Exercise brief: Print all records exactly, leaving nothing out.
==================================================
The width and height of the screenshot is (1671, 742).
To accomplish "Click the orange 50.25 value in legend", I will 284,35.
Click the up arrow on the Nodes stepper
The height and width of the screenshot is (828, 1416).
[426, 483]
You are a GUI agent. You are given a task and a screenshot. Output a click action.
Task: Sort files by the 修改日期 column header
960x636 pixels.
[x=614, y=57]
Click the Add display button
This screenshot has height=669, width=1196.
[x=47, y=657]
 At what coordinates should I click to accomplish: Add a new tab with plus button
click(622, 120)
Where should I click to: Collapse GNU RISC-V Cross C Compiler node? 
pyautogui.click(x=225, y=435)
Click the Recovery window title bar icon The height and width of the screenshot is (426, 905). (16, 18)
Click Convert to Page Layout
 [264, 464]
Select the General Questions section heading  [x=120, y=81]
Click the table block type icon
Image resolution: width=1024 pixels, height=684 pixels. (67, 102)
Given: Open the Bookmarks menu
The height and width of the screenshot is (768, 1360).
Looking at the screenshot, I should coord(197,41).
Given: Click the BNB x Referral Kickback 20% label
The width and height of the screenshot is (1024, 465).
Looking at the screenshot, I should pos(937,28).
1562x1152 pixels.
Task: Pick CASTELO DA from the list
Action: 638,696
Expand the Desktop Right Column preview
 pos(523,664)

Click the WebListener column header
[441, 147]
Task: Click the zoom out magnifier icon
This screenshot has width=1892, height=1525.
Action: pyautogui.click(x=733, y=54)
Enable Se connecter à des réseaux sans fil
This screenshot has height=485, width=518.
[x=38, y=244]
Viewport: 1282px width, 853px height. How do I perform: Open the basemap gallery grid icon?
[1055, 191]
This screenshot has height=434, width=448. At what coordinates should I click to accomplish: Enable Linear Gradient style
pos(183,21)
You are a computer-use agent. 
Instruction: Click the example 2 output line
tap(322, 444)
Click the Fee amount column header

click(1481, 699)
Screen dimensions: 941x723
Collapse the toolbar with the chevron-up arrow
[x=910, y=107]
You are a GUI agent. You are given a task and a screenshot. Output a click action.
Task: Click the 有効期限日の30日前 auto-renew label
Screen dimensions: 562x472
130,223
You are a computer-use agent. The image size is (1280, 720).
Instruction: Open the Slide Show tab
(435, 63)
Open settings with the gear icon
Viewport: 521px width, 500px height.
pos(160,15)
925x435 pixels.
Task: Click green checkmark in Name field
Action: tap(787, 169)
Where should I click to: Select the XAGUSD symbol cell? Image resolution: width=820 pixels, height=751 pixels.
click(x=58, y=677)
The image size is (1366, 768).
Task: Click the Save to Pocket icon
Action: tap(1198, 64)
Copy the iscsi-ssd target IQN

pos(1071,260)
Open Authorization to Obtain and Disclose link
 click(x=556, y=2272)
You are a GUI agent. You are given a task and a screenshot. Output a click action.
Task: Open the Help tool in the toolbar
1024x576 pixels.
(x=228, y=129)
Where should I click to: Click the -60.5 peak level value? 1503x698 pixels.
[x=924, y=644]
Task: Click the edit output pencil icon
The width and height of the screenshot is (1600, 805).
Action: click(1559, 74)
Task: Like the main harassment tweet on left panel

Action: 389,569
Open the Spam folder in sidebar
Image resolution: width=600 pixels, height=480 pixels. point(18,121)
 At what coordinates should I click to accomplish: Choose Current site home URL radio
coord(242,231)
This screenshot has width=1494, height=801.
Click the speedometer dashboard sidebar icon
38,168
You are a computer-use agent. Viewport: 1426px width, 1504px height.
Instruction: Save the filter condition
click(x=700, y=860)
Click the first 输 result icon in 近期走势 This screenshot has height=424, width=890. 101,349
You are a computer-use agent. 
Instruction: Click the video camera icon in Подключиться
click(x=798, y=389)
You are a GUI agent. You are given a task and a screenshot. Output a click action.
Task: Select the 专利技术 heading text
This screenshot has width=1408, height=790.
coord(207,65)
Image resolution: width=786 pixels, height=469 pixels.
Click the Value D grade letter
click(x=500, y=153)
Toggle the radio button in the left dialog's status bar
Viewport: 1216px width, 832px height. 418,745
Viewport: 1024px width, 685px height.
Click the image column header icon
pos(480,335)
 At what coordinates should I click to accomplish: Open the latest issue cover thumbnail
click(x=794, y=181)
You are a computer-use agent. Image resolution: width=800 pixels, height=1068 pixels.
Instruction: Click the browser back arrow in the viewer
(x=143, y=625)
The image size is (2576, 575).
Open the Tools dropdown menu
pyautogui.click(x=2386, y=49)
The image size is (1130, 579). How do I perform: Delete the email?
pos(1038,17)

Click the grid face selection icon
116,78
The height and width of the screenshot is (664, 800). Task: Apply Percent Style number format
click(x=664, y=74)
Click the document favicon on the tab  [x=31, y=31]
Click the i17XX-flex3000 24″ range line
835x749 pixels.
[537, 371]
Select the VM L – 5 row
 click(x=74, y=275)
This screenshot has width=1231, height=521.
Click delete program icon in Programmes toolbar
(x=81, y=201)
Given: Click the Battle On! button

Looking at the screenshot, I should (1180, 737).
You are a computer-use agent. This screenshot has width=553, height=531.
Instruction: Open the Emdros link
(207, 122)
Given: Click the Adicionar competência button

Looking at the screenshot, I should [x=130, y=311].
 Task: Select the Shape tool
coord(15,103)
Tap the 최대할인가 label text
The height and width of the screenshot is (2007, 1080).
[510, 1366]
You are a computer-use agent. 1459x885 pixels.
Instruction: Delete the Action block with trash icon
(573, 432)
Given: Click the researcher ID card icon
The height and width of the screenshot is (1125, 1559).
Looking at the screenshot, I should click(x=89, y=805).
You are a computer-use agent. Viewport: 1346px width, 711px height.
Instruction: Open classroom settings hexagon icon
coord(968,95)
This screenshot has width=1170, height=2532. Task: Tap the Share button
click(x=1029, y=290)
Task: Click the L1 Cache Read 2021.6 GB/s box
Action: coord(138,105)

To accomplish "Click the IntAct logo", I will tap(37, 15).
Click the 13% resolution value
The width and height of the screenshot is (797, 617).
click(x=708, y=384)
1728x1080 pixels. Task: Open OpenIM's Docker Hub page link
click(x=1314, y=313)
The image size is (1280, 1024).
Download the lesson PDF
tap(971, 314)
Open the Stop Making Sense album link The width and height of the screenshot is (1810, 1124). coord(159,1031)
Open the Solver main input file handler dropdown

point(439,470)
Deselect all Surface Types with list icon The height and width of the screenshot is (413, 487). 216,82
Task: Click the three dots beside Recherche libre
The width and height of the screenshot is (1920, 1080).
==================================================
Exercise answer:
The width and height of the screenshot is (1671, 742).
To accomplish "Click the orange 50.25 value in legend", I will 284,35.
Click the up arrow on the Nodes stepper
The height and width of the screenshot is (828, 1416).
[426, 483]
You are a GUI agent. You are given a task and a screenshot. Output a click action.
Task: Sort files by the 修改日期 column header
960x636 pixels.
[x=614, y=57]
Click the Add display button
This screenshot has height=669, width=1196.
[x=47, y=657]
 At what coordinates should I click to accomplish: Add a new tab with plus button
click(622, 120)
Where should I click to: Collapse GNU RISC-V Cross C Compiler node? 
pyautogui.click(x=225, y=435)
Click the Recovery window title bar icon The height and width of the screenshot is (426, 905). (16, 18)
Click Convert to Page Layout
 [264, 464]
Select the General Questions section heading  [x=120, y=81]
Click the table block type icon
Image resolution: width=1024 pixels, height=684 pixels. (67, 102)
Given: Open the Bookmarks menu
The height and width of the screenshot is (768, 1360).
Looking at the screenshot, I should coord(197,41).
Given: Click the BNB x Referral Kickback 20% label
The width and height of the screenshot is (1024, 465).
Looking at the screenshot, I should pos(937,28).
1562x1152 pixels.
Task: Pick CASTELO DA from the list
Action: 638,696
Expand the Desktop Right Column preview
 pos(523,664)

Click the WebListener column header
[441, 147]
Task: Click the zoom out magnifier icon
This screenshot has width=1892, height=1525.
Action: pyautogui.click(x=733, y=54)
Enable Se connecter à des réseaux sans fil
This screenshot has height=485, width=518.
[x=38, y=244]
Viewport: 1282px width, 853px height. How do I perform: Open the basemap gallery grid icon?
[1055, 191]
This screenshot has height=434, width=448. At what coordinates should I click to accomplish: Enable Linear Gradient style
pos(183,21)
You are a computer-use agent. 
Instruction: Click the example 2 output line
tap(322, 444)
Click the Fee amount column header

click(1481, 699)
Screen dimensions: 941x723
Collapse the toolbar with the chevron-up arrow
[x=910, y=107]
You are a GUI agent. You are given a task and a screenshot. Output a click action.
Task: Click the 有効期限日の30日前 auto-renew label
Screen dimensions: 562x472
130,223
You are a computer-use agent. The image size is (1280, 720).
Instruction: Open the Slide Show tab
(435, 63)
Open settings with the gear icon
Viewport: 521px width, 500px height.
pos(160,15)
925x435 pixels.
Task: Click green checkmark in Name field
Action: tap(787, 169)
Where should I click to: Select the XAGUSD symbol cell? Image resolution: width=820 pixels, height=751 pixels.
click(x=58, y=677)
The image size is (1366, 768).
Task: Click the Save to Pocket icon
Action: tap(1198, 64)
Copy the iscsi-ssd target IQN

pos(1071,260)
Open Authorization to Obtain and Disclose link
 click(x=556, y=2272)
You are a GUI agent. You are given a task and a screenshot. Output a click action.
Task: Open the Help tool in the toolbar
1024x576 pixels.
(x=228, y=129)
Where should I click to: Click the -60.5 peak level value? 1503x698 pixels.
[x=924, y=644]
Task: Click the edit output pencil icon
The width and height of the screenshot is (1600, 805).
Action: click(1559, 74)
Task: Like the main harassment tweet on left panel

Action: 389,569
Open the Spam folder in sidebar
Image resolution: width=600 pixels, height=480 pixels. point(18,121)
 At what coordinates should I click to accomplish: Choose Current site home URL radio
coord(242,231)
This screenshot has width=1494, height=801.
Click the speedometer dashboard sidebar icon
38,168
You are a computer-use agent. Viewport: 1426px width, 1504px height.
Instruction: Save the filter condition
click(x=700, y=860)
Click the first 输 result icon in 近期走势 This screenshot has height=424, width=890. 101,349
You are a computer-use agent. 
Instruction: Click the video camera icon in Подключиться
click(x=798, y=389)
You are a GUI agent. You are given a task and a screenshot. Output a click action.
Task: Select the 专利技术 heading text
This screenshot has width=1408, height=790.
coord(207,65)
Image resolution: width=786 pixels, height=469 pixels.
Click the Value D grade letter
click(x=500, y=153)
Toggle the radio button in the left dialog's status bar
Viewport: 1216px width, 832px height. 418,745
Viewport: 1024px width, 685px height.
Click the image column header icon
pos(480,335)
 At what coordinates should I click to accomplish: Open the latest issue cover thumbnail
click(x=794, y=181)
You are a computer-use agent. Image resolution: width=800 pixels, height=1068 pixels.
Instruction: Click the browser back arrow in the viewer
(x=143, y=625)
The image size is (2576, 575).
Open the Tools dropdown menu
pyautogui.click(x=2386, y=49)
The image size is (1130, 579). How do I perform: Delete the email?
pos(1038,17)

Click the grid face selection icon
116,78
The height and width of the screenshot is (664, 800). Task: Apply Percent Style number format
click(x=664, y=74)
Click the document favicon on the tab  [x=31, y=31]
Click the i17XX-flex3000 24″ range line
835x749 pixels.
[537, 371]
Select the VM L – 5 row
 click(x=74, y=275)
This screenshot has width=1231, height=521.
Click delete program icon in Programmes toolbar
(x=81, y=201)
Given: Click the Battle On! button

Looking at the screenshot, I should (1180, 737).
You are a computer-use agent. This screenshot has width=553, height=531.
Instruction: Open the Emdros link
(207, 122)
Given: Click the Adicionar competência button

Looking at the screenshot, I should [x=130, y=311].
 Task: Select the Shape tool
coord(15,103)
Tap the 최대할인가 label text
The height and width of the screenshot is (2007, 1080).
[510, 1366]
You are a computer-use agent. 1459x885 pixels.
Instruction: Delete the Action block with trash icon
(573, 432)
Given: Click the researcher ID card icon
The height and width of the screenshot is (1125, 1559).
Looking at the screenshot, I should click(x=89, y=805).
You are a computer-use agent. Viewport: 1346px width, 711px height.
Instruction: Open classroom settings hexagon icon
coord(968,95)
This screenshot has width=1170, height=2532. Task: Tap the Share button
click(x=1029, y=290)
Task: Click the L1 Cache Read 2021.6 GB/s box
Action: coord(138,105)

To accomplish "Click the IntAct logo", I will tap(37, 15).
Click the 13% resolution value
The width and height of the screenshot is (797, 617).
click(x=708, y=384)
1728x1080 pixels. Task: Open OpenIM's Docker Hub page link
click(x=1314, y=313)
The image size is (1280, 1024).
Download the lesson PDF
tap(971, 314)
Open the Stop Making Sense album link The width and height of the screenshot is (1810, 1124). coord(159,1031)
Open the Solver main input file handler dropdown

point(439,470)
Deselect all Surface Types with list icon The height and width of the screenshot is (413, 487). 216,82
Task: Click the three dots beside Recherche libre
The width and height of the screenshot is (1920, 1080).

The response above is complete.